Entries on finding words and elements
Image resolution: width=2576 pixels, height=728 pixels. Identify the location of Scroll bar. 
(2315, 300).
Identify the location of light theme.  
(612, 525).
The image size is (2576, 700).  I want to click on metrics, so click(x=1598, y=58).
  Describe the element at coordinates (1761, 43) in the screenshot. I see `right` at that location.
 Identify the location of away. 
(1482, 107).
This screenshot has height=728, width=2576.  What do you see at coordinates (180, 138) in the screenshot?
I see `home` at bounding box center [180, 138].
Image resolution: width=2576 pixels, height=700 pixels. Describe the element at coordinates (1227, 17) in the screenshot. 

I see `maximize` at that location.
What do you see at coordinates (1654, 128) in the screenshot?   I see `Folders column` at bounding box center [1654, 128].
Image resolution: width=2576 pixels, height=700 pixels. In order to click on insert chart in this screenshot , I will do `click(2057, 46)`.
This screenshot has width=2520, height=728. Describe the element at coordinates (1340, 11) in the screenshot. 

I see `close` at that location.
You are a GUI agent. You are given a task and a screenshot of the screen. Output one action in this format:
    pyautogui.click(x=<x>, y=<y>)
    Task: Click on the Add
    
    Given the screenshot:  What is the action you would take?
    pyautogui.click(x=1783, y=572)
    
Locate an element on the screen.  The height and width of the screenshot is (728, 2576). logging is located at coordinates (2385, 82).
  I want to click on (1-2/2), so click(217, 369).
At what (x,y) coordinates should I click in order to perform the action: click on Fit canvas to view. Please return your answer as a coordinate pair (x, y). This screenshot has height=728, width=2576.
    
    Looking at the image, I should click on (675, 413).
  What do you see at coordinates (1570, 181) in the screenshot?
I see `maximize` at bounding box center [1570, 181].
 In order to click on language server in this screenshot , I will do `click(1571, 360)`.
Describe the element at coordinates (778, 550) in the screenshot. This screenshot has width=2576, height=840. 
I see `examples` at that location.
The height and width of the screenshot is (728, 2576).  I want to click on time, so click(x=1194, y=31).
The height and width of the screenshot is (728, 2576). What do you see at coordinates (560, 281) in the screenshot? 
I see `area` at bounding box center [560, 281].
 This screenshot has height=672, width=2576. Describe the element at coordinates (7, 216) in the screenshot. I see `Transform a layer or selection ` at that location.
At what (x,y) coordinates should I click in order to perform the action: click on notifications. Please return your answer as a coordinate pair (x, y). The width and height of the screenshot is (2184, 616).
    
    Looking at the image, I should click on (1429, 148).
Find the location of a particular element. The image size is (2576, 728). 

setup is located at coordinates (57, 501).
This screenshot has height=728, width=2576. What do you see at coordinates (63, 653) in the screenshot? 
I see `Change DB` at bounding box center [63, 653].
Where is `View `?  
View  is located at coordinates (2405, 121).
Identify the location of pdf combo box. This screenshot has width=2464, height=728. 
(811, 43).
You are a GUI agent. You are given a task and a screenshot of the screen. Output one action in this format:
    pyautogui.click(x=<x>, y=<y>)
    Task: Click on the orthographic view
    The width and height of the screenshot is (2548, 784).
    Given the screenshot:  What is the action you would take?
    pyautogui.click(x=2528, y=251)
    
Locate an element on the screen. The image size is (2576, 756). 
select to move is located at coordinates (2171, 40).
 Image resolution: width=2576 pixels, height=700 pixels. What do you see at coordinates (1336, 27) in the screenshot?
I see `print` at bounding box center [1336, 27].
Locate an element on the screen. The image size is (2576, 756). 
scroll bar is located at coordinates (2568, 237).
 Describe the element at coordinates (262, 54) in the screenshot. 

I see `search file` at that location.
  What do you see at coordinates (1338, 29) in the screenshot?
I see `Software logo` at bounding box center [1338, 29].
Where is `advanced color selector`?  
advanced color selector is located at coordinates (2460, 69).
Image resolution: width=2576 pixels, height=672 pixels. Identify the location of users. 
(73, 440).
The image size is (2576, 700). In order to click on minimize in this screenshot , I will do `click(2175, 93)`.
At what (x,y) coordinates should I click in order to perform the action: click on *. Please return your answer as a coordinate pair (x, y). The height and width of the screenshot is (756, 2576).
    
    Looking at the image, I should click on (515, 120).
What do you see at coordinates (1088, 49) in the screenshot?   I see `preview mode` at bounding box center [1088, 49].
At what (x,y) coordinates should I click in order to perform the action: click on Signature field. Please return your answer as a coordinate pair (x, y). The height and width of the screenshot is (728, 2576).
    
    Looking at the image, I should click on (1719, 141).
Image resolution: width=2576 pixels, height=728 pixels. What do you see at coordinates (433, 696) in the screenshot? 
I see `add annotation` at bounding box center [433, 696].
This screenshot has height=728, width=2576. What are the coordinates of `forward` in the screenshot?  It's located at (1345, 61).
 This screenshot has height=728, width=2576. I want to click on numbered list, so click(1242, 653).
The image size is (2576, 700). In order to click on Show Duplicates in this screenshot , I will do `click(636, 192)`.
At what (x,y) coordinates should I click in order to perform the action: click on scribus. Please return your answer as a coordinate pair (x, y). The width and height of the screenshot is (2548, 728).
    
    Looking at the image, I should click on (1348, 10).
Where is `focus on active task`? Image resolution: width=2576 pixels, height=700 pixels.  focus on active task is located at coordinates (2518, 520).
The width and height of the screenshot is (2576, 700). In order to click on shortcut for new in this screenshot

EXERCISE DETAILS. Reproduce the listing without any change, everything from the line that contains "What do you see at coordinates (1654, 128)" down to the line that contains "Image resolution: width=2576 pixels, height=700 pixels. In", both of those lines included.

RESULT BELOW.
What do you see at coordinates (1654, 128) in the screenshot?   I see `Folders column` at bounding box center [1654, 128].
Image resolution: width=2576 pixels, height=700 pixels. In order to click on insert chart in this screenshot , I will do `click(2057, 46)`.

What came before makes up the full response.